The book was adapted into the 2007 film Charlie Wilson's War, starring Tom Hanks as Representative Charlie Wilson. It also starred Julia Roberts and Philip Seymour Hoffman. The film was written by Aaron Sorkin and directed by Mike Nichols and grossed $119.5 million at the box office. Universal Pictures produced the movie with an estimated budget of 75 million, runtime total 102 minutes. The film was met with critical praise, although it was criticized for certain historical inaccuracies. The film was nominated for five Golden Globe Awards, but did not win a single category. Philip Seymour Hoffman was nominated for an Academy Award for best supporting actor, but lost to Javier Bardem in No Country For Old Men.

A.O. Scott of The New York Times praised the film for its ability to dance the line of being an exciting picture without losing the importance of the story and the characters.

“That, at any rate, is pretty much the gist of “Charlie Wilson’s War,” which may be more of a hoot than any picture dealing with the bloody, protracted fight between the Soviet Army and the Afghan mujahedeen has any right to be"
— A.O. Scott, The New York Times

== Reception and significance ==
The book was especially well received in the United States, as the author exposed significant events in US history. In time, it found critical acclaim, appearing on the New York Times Best Seller list, while also making it onto the Washington Post and Los Angeles Times bestseller lists. Public interest in the events portrayed in the book led to the 2007 film adaptation of the same title. The film compressed times and merged characters and events, but kept the all the fundamental information about the operation intact. The film's largely positive reception generated further interest in the events narrated.

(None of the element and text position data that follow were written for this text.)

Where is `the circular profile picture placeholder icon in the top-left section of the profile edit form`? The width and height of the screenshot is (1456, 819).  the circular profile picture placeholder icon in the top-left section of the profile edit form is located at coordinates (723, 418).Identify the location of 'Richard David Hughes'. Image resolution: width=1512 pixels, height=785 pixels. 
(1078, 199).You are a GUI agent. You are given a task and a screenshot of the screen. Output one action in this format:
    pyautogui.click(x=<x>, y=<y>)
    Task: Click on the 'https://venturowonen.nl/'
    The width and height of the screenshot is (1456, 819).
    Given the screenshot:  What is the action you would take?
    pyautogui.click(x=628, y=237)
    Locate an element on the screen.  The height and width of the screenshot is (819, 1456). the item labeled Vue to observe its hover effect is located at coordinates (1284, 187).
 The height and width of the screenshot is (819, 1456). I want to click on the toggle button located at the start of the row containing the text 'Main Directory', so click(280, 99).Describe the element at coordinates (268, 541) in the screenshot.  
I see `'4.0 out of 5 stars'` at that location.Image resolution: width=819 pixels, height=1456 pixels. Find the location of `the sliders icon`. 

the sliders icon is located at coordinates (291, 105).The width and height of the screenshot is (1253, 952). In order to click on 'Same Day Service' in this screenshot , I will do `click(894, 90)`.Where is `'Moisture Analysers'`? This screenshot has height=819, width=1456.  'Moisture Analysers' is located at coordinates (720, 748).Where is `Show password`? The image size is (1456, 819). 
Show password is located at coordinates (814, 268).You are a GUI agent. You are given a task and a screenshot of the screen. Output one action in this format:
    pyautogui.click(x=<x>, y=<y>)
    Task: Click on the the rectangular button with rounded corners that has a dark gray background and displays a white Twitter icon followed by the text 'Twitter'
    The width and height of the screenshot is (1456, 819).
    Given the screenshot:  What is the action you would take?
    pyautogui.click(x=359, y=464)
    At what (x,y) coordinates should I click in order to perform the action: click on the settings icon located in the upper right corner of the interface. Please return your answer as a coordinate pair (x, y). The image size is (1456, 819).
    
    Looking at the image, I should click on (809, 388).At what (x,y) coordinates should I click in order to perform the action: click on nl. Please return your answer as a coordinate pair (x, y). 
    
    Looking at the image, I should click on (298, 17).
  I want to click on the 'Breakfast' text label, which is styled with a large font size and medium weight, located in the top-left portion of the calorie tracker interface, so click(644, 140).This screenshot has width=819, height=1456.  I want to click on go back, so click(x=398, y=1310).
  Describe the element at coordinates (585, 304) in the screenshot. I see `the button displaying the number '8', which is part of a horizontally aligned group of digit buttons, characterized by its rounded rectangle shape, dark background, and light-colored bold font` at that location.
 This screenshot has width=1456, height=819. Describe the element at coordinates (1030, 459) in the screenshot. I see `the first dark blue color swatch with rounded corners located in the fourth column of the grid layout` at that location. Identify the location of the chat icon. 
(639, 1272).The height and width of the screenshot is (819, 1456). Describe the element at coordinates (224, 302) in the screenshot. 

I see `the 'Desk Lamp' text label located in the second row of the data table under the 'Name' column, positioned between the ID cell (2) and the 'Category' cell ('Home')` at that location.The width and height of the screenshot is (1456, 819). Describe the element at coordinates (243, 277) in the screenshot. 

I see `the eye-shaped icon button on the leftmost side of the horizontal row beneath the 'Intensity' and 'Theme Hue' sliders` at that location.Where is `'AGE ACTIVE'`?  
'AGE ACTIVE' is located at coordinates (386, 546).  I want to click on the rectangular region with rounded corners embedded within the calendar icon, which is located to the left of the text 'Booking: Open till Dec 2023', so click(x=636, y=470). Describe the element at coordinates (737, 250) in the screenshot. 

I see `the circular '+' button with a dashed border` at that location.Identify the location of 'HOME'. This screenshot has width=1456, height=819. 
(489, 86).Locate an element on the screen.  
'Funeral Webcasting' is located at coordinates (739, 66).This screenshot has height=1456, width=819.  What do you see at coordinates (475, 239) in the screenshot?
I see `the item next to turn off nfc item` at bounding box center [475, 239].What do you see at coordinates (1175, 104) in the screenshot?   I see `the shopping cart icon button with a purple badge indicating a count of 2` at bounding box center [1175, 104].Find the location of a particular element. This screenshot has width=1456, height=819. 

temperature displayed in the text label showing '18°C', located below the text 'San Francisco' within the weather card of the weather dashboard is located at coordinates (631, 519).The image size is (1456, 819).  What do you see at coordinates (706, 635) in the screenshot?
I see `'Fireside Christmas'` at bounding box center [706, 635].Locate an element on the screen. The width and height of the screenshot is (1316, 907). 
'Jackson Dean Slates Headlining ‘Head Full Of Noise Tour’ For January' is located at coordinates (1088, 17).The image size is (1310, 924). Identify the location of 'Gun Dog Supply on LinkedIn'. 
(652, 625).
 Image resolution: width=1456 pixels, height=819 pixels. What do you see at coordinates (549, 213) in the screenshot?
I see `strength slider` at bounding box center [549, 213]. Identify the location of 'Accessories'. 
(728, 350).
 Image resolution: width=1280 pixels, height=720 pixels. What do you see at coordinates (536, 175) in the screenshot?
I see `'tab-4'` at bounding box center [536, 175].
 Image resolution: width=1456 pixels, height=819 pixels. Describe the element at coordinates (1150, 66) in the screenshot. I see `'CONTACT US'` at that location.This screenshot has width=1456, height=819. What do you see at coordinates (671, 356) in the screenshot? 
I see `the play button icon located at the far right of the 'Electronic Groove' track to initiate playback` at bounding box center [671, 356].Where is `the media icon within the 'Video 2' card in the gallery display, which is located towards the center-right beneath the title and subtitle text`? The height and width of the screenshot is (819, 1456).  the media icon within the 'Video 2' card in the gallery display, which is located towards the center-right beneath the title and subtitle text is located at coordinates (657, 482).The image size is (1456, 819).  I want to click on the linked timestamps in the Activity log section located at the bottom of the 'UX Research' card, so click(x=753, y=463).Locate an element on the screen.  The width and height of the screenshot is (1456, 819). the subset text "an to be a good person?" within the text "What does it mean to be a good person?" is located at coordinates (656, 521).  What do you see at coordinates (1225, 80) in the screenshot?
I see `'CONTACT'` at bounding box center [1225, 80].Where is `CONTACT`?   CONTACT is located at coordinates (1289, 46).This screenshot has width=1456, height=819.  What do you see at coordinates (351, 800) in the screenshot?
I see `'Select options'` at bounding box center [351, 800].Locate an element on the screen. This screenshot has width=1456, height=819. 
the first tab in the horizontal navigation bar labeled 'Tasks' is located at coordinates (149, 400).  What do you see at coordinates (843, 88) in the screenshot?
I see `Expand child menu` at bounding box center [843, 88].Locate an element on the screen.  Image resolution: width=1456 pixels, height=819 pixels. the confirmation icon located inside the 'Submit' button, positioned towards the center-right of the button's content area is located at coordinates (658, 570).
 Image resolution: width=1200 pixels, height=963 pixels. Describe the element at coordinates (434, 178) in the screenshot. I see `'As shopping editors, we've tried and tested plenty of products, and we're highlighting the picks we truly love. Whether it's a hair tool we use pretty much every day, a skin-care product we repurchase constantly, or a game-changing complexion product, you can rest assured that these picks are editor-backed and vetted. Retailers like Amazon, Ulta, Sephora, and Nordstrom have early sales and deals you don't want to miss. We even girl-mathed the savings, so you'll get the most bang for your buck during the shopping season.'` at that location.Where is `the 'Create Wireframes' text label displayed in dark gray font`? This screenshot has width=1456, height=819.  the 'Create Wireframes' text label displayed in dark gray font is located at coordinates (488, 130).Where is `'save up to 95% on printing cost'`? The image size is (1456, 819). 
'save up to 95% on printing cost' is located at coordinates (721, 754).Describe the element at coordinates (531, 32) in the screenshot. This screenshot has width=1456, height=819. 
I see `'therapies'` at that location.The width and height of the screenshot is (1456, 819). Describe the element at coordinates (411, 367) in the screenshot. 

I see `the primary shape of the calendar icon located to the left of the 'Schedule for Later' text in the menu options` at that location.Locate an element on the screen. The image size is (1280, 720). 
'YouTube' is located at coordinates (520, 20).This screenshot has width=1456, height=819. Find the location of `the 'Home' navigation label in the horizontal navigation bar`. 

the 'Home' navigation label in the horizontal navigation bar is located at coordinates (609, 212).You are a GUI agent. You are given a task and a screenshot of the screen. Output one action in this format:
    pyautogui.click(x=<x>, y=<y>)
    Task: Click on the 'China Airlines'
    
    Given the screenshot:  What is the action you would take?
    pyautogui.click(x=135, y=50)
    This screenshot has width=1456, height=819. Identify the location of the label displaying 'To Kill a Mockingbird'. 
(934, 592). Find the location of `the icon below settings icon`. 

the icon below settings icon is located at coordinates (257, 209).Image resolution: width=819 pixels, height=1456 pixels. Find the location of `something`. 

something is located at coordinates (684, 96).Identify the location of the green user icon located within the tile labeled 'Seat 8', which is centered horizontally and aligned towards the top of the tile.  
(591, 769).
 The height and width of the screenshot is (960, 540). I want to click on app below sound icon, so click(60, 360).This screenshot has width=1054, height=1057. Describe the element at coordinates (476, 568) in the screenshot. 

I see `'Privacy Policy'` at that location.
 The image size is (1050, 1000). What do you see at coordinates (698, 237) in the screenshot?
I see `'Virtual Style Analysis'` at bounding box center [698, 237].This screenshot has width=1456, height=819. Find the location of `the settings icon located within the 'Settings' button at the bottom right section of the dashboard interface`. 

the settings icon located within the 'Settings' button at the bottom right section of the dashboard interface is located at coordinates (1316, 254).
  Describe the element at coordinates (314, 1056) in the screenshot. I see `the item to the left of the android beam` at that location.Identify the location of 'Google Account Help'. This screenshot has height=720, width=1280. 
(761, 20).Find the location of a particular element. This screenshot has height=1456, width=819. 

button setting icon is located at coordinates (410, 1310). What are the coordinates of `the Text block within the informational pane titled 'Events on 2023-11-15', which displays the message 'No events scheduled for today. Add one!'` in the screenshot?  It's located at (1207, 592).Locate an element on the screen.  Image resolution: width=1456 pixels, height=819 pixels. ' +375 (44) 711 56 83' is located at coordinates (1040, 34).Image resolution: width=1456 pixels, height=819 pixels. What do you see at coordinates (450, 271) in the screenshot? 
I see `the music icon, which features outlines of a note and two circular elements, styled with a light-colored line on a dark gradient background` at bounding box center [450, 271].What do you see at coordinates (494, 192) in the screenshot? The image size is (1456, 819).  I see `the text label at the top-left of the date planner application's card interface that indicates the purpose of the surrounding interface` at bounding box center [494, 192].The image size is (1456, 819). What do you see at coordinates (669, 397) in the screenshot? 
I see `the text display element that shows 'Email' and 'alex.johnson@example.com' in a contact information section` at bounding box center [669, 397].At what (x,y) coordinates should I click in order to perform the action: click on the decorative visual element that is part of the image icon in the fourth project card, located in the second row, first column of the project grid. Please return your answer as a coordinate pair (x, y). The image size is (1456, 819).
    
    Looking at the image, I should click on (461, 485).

George Crile III’s book exposed the undertakings of a highly covert operation that spanned decades. The codenamed Operation Cyclone became the most expensive covert operation orchestrated by the United States government; carried out by the Central Intelligence Agency. The capital required for the armament of the Afghan-Mujahedeen totalled billions of dollars, and the funding dramatically increased towards the tail end of the conflict. The book demonstrated how the United States was able to fund Islamic Jihad to defeat and help win the Soviet-Afghan War. It also showed how one-man Representative Charlie Wilson was able to divert hundreds of millions a year to a covert operation without the knowledge of the wider government or the public.

Crile points to the urban warfare training that the CIA gave to the rebels; this includes explosive training (bomb construction) with little equipment available, i.e. pipe bombs. Crile cities this training as a potential impact on modern day terrorism within Afghanistan. Another factor that Crile points to is the Stinger Missiles, a revolutionary weapon for the Ground to Air offensive. The Stinger missiles were given to the 'freedom fighters' near the end of the conflict to assist with the lack of any air defense or offensive capabilities. The results of all the funds and support over the decades leading to a victory within Afghanistan for the Mujahideen. The fall of the Democratic Republic of Afghanistan saw a major civil war occur in the interim. The blowback of the Soviet Union’s defeat within the state caused some scholars to cite this defeat as another precursor to the fall of the Soviet Union.

The book had significant political implications when it was released in 2003. For the first time, it provided the public with clarity regarding the United States government spending. Concluded with 3 billion dollars across a thirteen-year period, given directly to the Afghan Freedom Fighters. The information was apparent in a post 9/11 political climate, as the book demonstrated a time when the United States government backed the Mujahideen. Crile also made a case that Islamic terrorism towards the United States soured after the end of CIA-backed military aid towards jihad within Afghanistan, that didn't have a long-term plan after the Soviet defeat, leaving the country poorer and ravaged by war and internal conflict, which eventually led to the rise of the Taliban to its highest ranks.